Whatever It Takes, directed by David Raynr and written by Mark Schwahn is yet another in the seemingly endless stream of movies which attempt to translate classic literature into American High School stories. This fad began in 1995 with what is still the best of its kind, Amy Heckerling’s adaptation of Emma, by Jane Austen, as Clueless, starring Alicia Silverstone. Whatever is a retelling of the Cyrano de Bergerac story with a few variations. This Cyrano, a humble and only slightly geeky accordion player called Ryan (Shane West), agrees to help a stupid but popular boy, Chris (James Franco), to woo his brainy next door neighbor and best friend, Maggie (Marla Sokoloff), in return for Chris’s help in winning for him the attentions of his beautiful, super-popular cousin, Ashley (Jodi Lynn O’Keefe).

Each, that is, is a kind of Cyrano to the other, teaching him what to say that will impress the girl he is interested in. “You be me and I’ll be you,” says Chris of these two obvious mismatches, and Ryan agrees until his inevitable realization that it is Maggie and not Ashley that he loves. The predictability of the story is not necessarily a drawback, given that hormone-crazed high school kids quite often really are as obtuse as this — though it doesn’t help that Maggie is a good deal prettier than Ashley, to my eye anyway. Ryan’s geeky friends are amazed at his good fortune with Ashley, thinking the romance to be “like Lyle Lovat and Julia Roberts…Tommy Lee and Pamela Anderson.”

Of course both boys have to overcome some initial resistance — Ashley thinks Ryan boring while Maggie thinks Chris “cocky” — but they are soon successful. Chris’s revelation to Ryan is that: “Chicks dig a******s.” Ashley, he tells him, is “head cheerleader of insecure” and therefore wants to be insulted and treated badly. Ryan, in turn, reveals Maggie’s deepest secrets in teaching Chris how to pass her “soul test.” So far as we can see this consists of naming Casablanca as his favorite movie and Nine Stories by J.D. Salinger as his favorite book. As for any further manifestations of “soul” these are left for Ryan to fill in — both by Chris and by the filmmakers. “You want to see what I’m writing?” Ryan asks Chris as he fills in Maggie’s form.

“No, just make me look good. Not too cocky.”

Later, when the moment of consummation arrives, Maggie suddenly comes up with a pop quiz on Nine Stories. “Which one of them is your favorite?” she asks.

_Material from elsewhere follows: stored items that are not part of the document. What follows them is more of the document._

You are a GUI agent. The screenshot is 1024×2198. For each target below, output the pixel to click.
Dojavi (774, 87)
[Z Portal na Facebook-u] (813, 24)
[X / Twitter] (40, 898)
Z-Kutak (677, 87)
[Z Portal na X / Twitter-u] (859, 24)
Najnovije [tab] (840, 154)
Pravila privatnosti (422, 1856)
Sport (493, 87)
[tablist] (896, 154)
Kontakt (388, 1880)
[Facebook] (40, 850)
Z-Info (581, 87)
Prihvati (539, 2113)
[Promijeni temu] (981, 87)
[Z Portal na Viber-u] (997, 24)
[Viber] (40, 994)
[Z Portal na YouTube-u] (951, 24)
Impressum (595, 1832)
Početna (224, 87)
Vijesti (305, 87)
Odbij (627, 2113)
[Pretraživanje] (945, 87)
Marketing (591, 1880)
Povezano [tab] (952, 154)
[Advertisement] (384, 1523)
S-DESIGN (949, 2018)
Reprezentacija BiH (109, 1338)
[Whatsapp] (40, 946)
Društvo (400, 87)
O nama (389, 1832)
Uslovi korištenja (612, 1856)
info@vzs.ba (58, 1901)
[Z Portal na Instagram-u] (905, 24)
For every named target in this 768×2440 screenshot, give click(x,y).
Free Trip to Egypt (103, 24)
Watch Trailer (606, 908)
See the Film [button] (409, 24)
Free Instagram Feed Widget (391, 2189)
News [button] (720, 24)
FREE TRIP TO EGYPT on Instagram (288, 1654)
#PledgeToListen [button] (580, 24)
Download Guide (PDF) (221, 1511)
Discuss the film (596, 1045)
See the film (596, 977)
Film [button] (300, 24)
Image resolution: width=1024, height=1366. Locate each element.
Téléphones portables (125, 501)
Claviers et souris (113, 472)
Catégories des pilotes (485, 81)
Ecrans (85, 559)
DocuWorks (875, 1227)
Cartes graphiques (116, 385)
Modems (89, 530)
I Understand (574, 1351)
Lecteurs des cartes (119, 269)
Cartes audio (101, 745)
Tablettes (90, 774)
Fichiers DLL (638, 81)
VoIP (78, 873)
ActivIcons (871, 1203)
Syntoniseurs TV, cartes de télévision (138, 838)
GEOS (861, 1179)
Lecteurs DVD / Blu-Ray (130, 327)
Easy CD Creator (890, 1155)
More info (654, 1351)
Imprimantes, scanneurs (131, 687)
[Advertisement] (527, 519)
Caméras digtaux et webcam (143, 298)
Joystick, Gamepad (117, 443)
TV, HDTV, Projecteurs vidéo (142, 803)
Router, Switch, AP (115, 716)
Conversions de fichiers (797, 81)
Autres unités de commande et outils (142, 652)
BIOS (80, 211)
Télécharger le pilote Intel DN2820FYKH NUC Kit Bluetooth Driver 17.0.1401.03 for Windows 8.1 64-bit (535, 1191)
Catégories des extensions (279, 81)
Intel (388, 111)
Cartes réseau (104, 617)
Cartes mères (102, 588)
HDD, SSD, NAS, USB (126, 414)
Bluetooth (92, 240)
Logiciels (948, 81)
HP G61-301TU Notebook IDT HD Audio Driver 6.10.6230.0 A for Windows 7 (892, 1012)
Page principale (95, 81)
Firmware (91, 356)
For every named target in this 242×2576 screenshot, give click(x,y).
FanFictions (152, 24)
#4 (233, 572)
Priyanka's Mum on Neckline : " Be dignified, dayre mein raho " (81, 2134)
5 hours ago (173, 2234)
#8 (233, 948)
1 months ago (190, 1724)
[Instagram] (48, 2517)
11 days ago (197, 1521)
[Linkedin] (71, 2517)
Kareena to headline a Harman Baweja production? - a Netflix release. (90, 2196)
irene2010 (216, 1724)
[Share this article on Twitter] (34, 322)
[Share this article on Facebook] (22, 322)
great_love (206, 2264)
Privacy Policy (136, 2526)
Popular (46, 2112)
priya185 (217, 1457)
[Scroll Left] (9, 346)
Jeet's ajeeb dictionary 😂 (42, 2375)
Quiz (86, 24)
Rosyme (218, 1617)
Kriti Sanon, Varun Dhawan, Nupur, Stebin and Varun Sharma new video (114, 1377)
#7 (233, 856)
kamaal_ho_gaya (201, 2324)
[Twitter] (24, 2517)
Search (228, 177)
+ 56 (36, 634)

“Uh, the long one?” says Chris.

“Wrong answer.”

So far the film has some possibilities. The division between “good” and “bad” kids obviously runs through (as it does in real life) those whose lives have been too-early sexualized and those whose lives have not. But the natural Hollywood tendency to come down on the side of the bad kids and sexualization, together with a lot of unnecessary silliness about prom night pranks — including a re-make of the pool-under-the-gym-floor scene from It’s a Wonderful Life — finally spoil it. The best moment is entirely tangential to the main plot and comes at the prom when one of Ryan’s geek friends turns up at the prom with the only date he could get, a single mother who brings her son along. “That’s not daddy,” she says to the little boy. “Remember? We talked about it? That’s mommy’s date.”

If only the movie had thought to make what ought to be the obvious connection between this funny but sad moment and the easy high school sex that it treats so casually.